A duplex microsphere assay to differentially detect-specific antibody to BTV or EHDV in a single serum sample has recently been developed (Drolet and Reister-Hendricks, 2021) although it is not yet available in diagnostic laboratories. This platform offers the potential advantages of enhanced laboratory efficiency and the ability to add multiple serotype-specific antigens. Serum neutralization testing is generally not feasible for surveillance studies and routine diagnostics due to technical requirements for virus propagation. Epitope and serotype specificity of antibody responses and disease protection correlations to specific infecting viruses would be very useful.

Transmission of BTV and EHDV typically increases through the warm weather months as midge populations (and the proportion of infected midges) increase. In the presence of infected midges, wildlife and livestock are continually at risk for BTV or EHDV infection (Möhlmann et al., 2021) and within-farm transmission rates can be high (Hagenaars et al., 2021). Endemic boosting from infected midges may contribute to immunity and low incidences of observed disease in some years (Flacke et al., 2004; Ribeiro et al., 2020). It is not clear what factors contribute to emergence of more significant clinical disease in livestock and wildlife populations.

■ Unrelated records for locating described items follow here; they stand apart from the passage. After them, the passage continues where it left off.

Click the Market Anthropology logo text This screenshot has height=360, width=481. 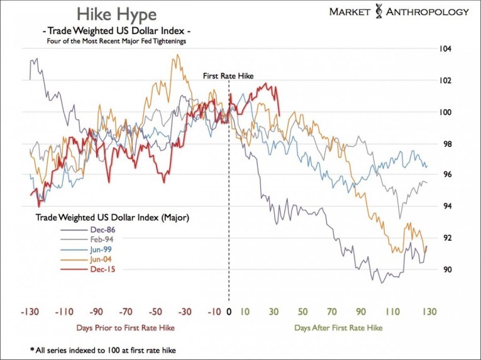click(399, 11)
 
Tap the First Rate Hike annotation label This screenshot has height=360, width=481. click(228, 75)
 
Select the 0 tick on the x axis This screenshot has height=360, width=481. click(229, 312)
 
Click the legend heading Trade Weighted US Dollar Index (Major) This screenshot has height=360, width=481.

Surveillance of white-tailed deer as sensitive sentinels for orbivirus transmission and disease would be effective, as reviewed by Clarke et al. (2022). Integrating entomological surveillance (Dinh et al., 2021; McDermott and Lysyk, 2020; McGregor et al., 2021), molecular taxonomic tools (Shults et al., 2022), and habitat characterization (Erram et al., 2019; Martin et al., 2019; Mayo et al., 2014) would also be useful to describe the ecology of the Culicoides vectors relative to competent vector density in the United States. These questions warrant further investigation and the enhancement or initiation of active livestock and wildlife serosurveillance programs.